Jesus, Buddha and Krishna gathered for a chat
4. The Hindu view of NDEs
In Hinduism, NDEs are reported to be more bureaucratic than in the West. This was concluded through research from the late 1970s by Karlis Osis and Erlendur Haraldsson. Followers of this religion report encounters with Yamraj, the god of the dead, yamdoots, who are the messengers of this god, and Chitragupta, who is responsible for consulting a book with each person's positive and negative karmas.
Vasudev Pandey's account is frightening: He was dragged by two individuals into the presence of a naked black figure, later identified as Yamraj. In a tone of fury he would have said, “I told you to bring in gardener Vasudev, as our garden is drying up.
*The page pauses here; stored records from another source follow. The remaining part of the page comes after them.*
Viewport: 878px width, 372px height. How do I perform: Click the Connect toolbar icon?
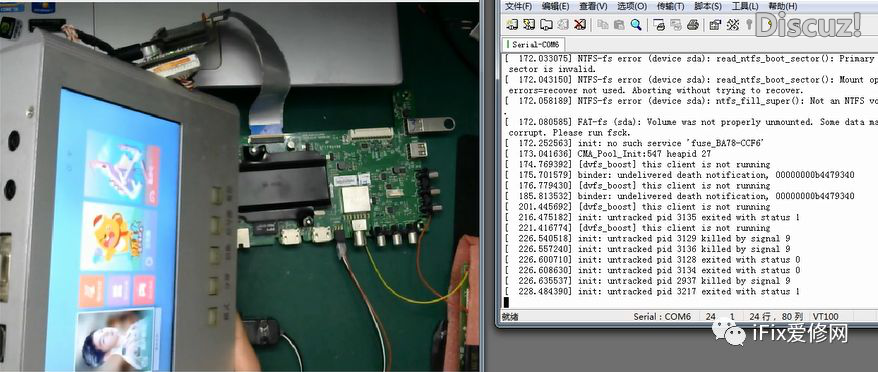pyautogui.click(x=512, y=25)
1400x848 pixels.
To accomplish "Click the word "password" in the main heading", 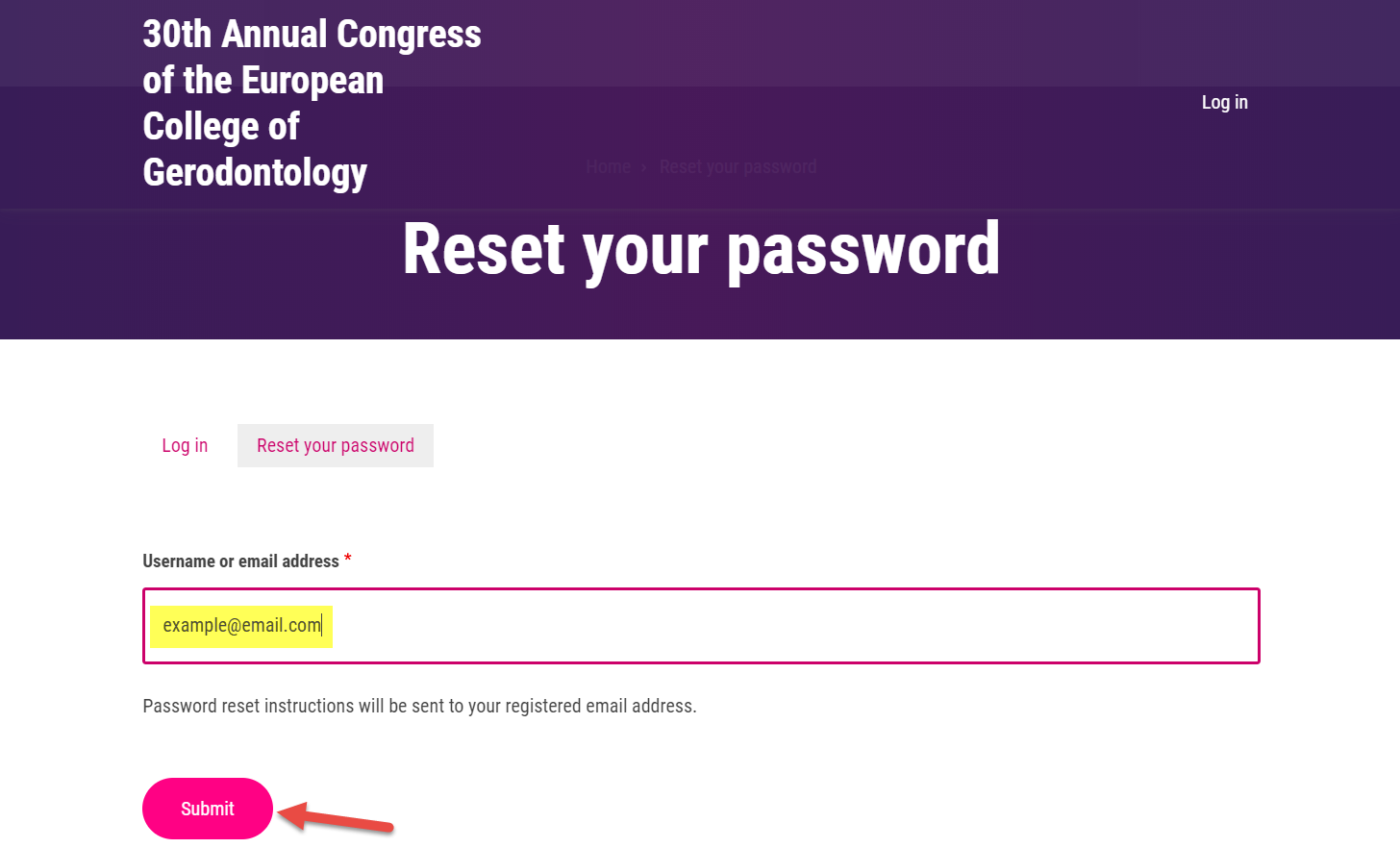I will point(862,249).
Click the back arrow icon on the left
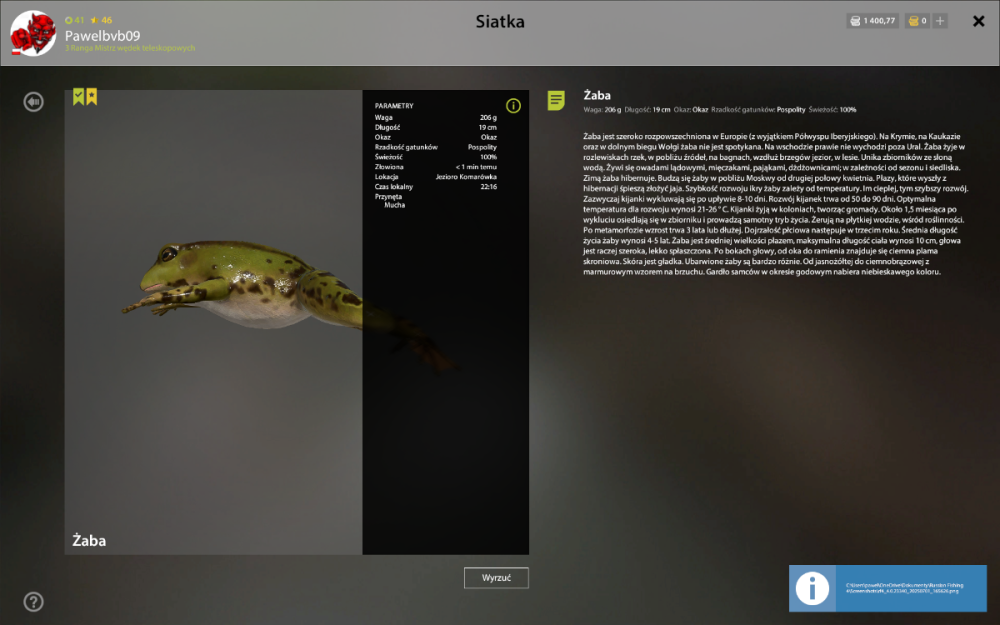The height and width of the screenshot is (625, 1000). tap(33, 101)

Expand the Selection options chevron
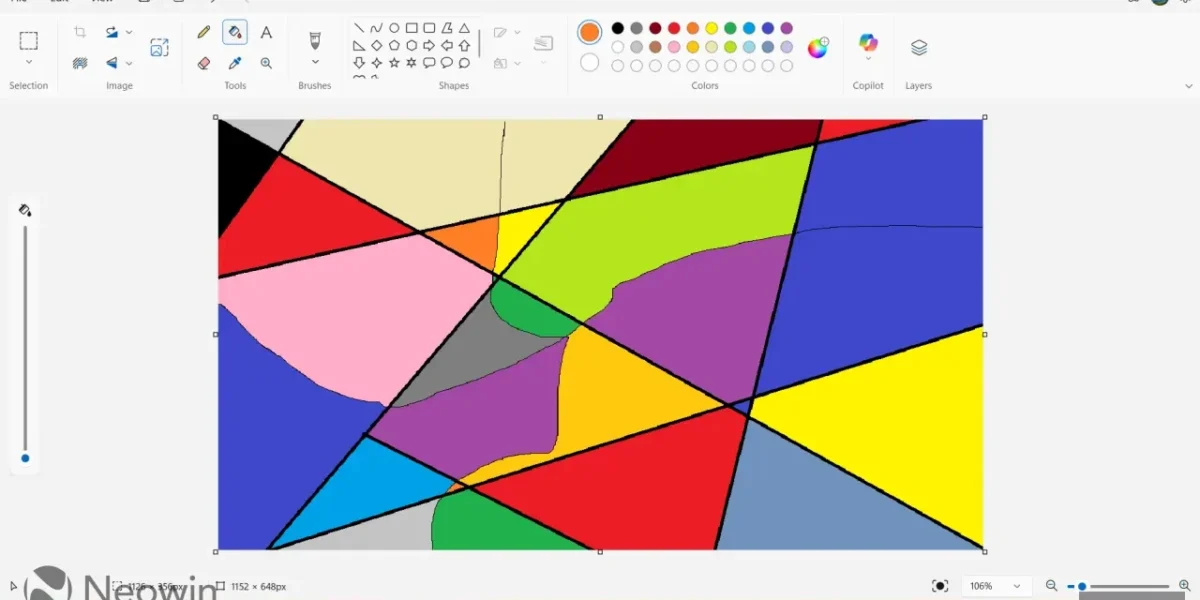coord(29,63)
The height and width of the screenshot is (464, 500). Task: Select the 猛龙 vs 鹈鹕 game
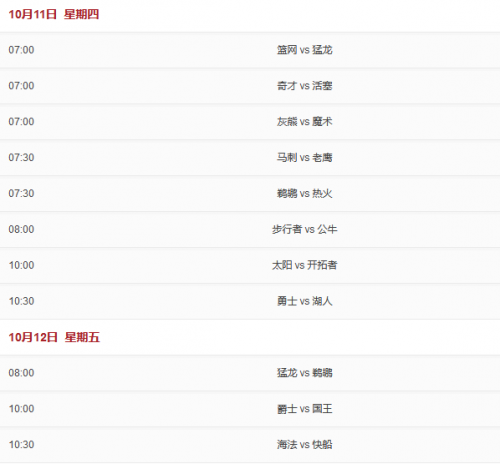pos(305,373)
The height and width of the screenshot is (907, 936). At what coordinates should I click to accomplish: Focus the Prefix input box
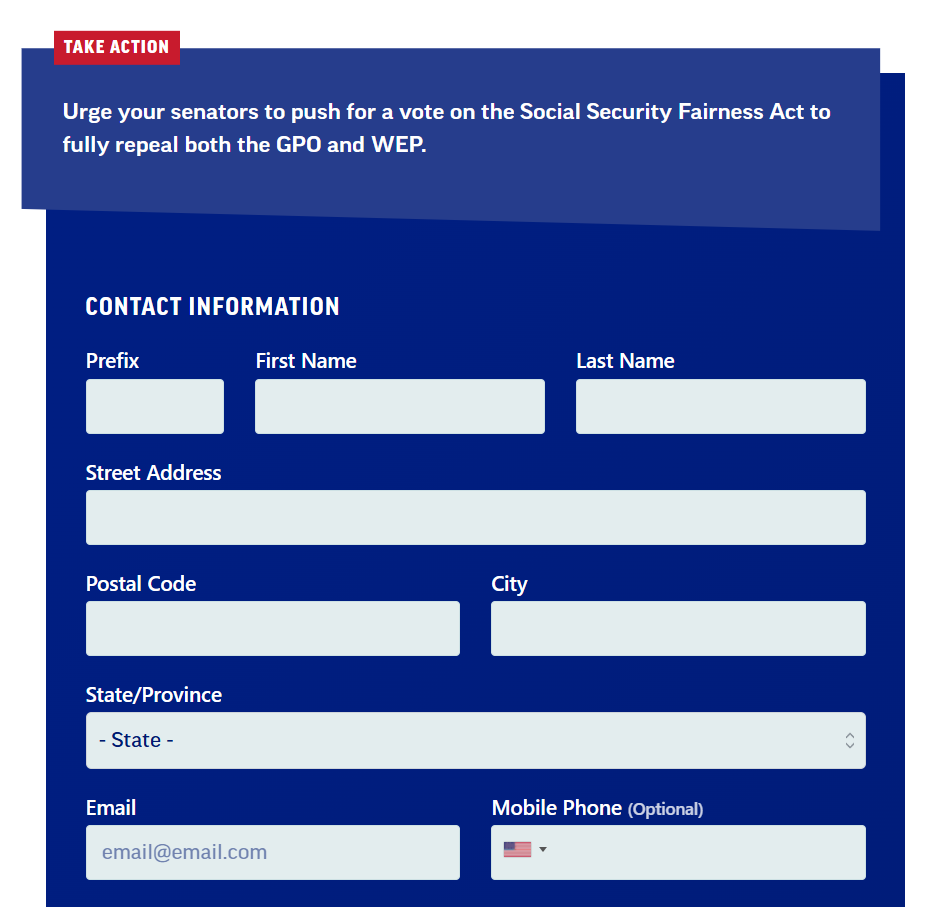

And you brought student Vasudev! ” Pandey woke up in his bed, surrounded by family and friends - including the gardener Vasudev, who died the next day.
Another man says that he tried to escape this "purgatory" and, therefore, had his legs cut at the knee. When they discovered that his name was not on the dead list, he was ordered to replace his own limbs and came back to life! Unlike western NDEs, where one revises one's own history, in Hindu experiences there is always someone reading a book with these records.
5. The Jewish NDEs
In modern Judaism, many believers do not believe in an afterlife. However, in older generations there are interesting cases of NDEs, usually reporting the judgment of the person who nearly died.
In the Talmud, one of the most sacred Jewish books, there is the story of a man who died and came back to life. He says that “beyond” there is no concept of social status, only some wise figures and some martyrs are most revered. A second account says that God Himself commanded him to return to earth.
Already in the Zohar texts, a man would have gained 22 more years of life after the heavenly army would have heard his son's wailing. The request for grace to happen was made to none other than God Himself!